■ TEXT EXCERPT:

= = =

Fact: Taylor Swift Was Plenty Famous Before Kanye West Came Along (Plus the Other Big Problem With What He Said)

Here's the unnecessary proof that Taylor wasn't made when Kanye interrupted her at the 2009 VMAs

By Natalie Finn Feb 12, 2016 8:00 PMTags
Taylor Swift, 2008Ethan Miller/Getty Images

Kanye West can explain away that "bitch" is a term of hip-hop endearment all he wants. He can say that Taylor Swift thought his line in "Famous" was hilarious.

Did none of Swift's nearest and dearest then not know ahead of time that Kanye would be dropping a Taylor-bomb during one of his tunes from The Life of Pablo yesterday? Wouldn't she have shared that little oh-by-the-way nugget with her boyfriend, Calvin Harris?

Instead, Swift's closest friends; her brother, Austin; and Harris all seemed pretty dismayed (as much as can be gleaned from the art of tweeting and liking on Instagram) by the insta-infamous line in West's new tune "Famous": "For all my Southside n--gas who will know me best / I feel like me and Taylor might still have sex / Why, I made that bitch famous / God damn / I made that bitch famous."

As far as what's wrong with that lyric...where do we begin?!

First of all, the fact that Taylor was onstage at the 2009 MTV Video Music Awards already accepting the Moon Man for Best Female Video for "You Belong With Me" when Kanye made himself more famous by interrupting her...pretty much proves in one fell swoop that she was doing OK before Sept. 13, 2009.

In fact, her career was racing at full speed ahead right to the top at the very least a year before she unwittingly crossed paths with Kanye. 

"The CMA award nomination—that's a big deal to me, because that's the [Female Vocalist of the Year] category," she told MTV before the 2008 CMAs. "That's not a New Artist category. So it's cool to be considered in that way." The then 18-year-old artist added, "I think you can always hope as a new artist to go up and have your career go like this [she motioned up] instead of like this [downward motion]. The next couple weeks will be very telling."

Kevin Mazur/WireImage.com

Before that fateful encounter that, jestingly or no, Kanye claims "made that bitch famous," Taylor's pre-2009-VMAs accomplishments included:

• 15 songs on the Billboard Hot 100
• 1 Academy of Country Music Award
• 1 American Music Award
• 1 CMA Award
• 5 CMT Music Awards, including two straight wins for Video of the Year in 2008 and 2009
• 3 Teen Choice Awards
• 1 Grammy Nomination (she lost Best New Artist to Amy Winehouse, singularly stiff competition)

= = =

■ MATERIAL SHOWN:
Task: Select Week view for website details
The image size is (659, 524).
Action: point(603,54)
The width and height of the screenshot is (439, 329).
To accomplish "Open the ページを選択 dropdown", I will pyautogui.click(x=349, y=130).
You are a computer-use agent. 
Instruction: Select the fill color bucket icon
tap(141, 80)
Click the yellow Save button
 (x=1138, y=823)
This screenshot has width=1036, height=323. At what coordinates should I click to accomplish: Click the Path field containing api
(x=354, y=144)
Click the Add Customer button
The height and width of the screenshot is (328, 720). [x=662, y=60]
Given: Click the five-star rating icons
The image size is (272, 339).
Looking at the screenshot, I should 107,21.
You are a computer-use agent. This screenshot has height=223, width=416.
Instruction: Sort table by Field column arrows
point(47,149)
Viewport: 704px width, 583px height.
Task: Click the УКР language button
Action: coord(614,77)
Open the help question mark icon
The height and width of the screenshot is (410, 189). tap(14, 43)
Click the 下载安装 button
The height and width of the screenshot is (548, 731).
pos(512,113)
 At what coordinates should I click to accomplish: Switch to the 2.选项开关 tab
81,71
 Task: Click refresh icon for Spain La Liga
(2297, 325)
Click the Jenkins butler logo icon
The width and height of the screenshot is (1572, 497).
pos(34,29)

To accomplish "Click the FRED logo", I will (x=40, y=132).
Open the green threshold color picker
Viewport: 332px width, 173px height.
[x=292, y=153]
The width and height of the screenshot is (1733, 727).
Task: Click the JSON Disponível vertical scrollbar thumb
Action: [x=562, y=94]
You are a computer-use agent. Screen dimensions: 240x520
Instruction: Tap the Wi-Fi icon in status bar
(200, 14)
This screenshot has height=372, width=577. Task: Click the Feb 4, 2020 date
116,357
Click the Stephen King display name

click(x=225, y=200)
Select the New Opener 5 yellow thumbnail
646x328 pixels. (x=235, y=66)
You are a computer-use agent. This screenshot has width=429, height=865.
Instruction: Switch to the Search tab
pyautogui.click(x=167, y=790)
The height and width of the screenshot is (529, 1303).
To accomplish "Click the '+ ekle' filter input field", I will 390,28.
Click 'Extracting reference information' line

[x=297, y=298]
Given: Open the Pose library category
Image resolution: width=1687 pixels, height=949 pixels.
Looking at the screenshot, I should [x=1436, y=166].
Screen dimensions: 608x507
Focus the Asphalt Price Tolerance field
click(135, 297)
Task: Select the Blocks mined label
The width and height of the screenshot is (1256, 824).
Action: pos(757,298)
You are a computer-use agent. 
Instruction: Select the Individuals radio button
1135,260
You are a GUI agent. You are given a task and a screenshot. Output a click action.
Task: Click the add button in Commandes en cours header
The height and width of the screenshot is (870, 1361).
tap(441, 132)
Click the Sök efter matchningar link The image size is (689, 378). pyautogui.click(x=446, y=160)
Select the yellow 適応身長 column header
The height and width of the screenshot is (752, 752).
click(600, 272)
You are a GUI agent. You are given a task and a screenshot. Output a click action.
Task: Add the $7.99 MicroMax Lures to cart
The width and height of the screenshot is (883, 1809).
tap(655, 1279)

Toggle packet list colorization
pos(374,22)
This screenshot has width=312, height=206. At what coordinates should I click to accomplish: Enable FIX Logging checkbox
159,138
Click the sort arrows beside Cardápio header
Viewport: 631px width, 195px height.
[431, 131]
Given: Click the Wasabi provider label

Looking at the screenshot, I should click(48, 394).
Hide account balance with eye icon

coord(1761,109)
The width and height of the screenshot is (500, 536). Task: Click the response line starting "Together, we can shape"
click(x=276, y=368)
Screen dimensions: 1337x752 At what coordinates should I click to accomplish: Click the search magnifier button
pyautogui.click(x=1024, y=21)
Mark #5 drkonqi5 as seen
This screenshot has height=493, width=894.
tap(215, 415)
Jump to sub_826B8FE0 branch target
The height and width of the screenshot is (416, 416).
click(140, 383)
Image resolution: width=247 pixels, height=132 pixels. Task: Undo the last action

= = =

■ BRIEF 1:
Answer these questions using the Taylor Swift article:
(a) For which song's video was Swift accepting Best Female Video at the 2009 MTV Video Music Awards?
(b) How old was Swift when she spoke to MTV before the 2008 CMAs?
(c) To whom did Swift lose the Grammy for Best New Artist?
■ BRIEF 2:
Continue the Taylor Swift article from the point at which it ends.
The rows have no connection to the Taylor Swift article.

■ WRITTEN RESPONSE 1:
(a) "You Belong With Me"
(b) 18
(c) Amy Winehouse

■ WRITTEN RESPONSE 2:
She quickly added to her AMA and CMA tallies that November (including Entertainer of the Year at the CMAs), presumably not just because people felt sorry for her. And if we want to kick this up a notch...

Swift's career-making Fearless, her second studio album, dropped exactly two weeks before Kanye's 808s & Heartbreak in November 2008 and moved 592,000 copies in its first week to 808s' 450,145.

Fast-forward to December 2009 when Billboard crowned her Top Female Artist of the Year after Fearless became the best-selling album of the year in the U.S., moving over 5.2 million copies (not all of them post-Sept. 13). In one of those joyous twists of pop culture fate, Top Male Artist of the Year went to Kanye West, partly due to the success of 808s & Heartbreak, which as of 2013 has sold 1.7 million copies, but largely because of his pre-VMAs ubiquity.

Getty Images

After the VMAs, however, he suffered through a number of public apologies, including his particularly painful-to-watch appearance on the premiere of The Jay Leno Show, and then took a break from the high lights; a planned co-headlining tour with Lady Gaga was also canceled in October 2009.

Unless anyone's foolish to believe that Taylor's been riding a pity wave for the past six-plus years, it seems pretty obvious that Kanye's outrageous claim was only so much braggadocio.

Which brings us to the other thing that should be stuck in the collective craw of the Swift squad more than the absurd Kanye-created-Taylor boast.

"Kanye did not call for approval, but to ask Taylor to release his single 'Famous' on her Twitter account. She declined and cautioned him about releasing a song with such a strong misogynistic message," her rep told E! News in a statement Thursday night. "Taylor was never made aware of the actual lyric, 'I made that bitch famous.'"

He's free to say whatever he wants in his songs—it's a free country. And there are plenty of rappers, rockers and artists of all genres who sing/paint/make jokes about sex and use way fouler language than anything Kanye included on The Life of Pablo.

But for the record, suggesting (for creative purposes, or any purpose) that Taylor may be DTF because she either owes him as much or is just so darn grateful to him for slicing her off a hunk of the fame pie...

So archaic. And while plenty of those aforementioned artists are also fathers, husbands, boyfriends, sons, etc., Kanye is indeed a dad now as well, and he may want to think for two seconds about that out-of-touch, oppressive, misogynistic sentiment he just put out into the world.

One day his daughter might thank him for just shutting up for once.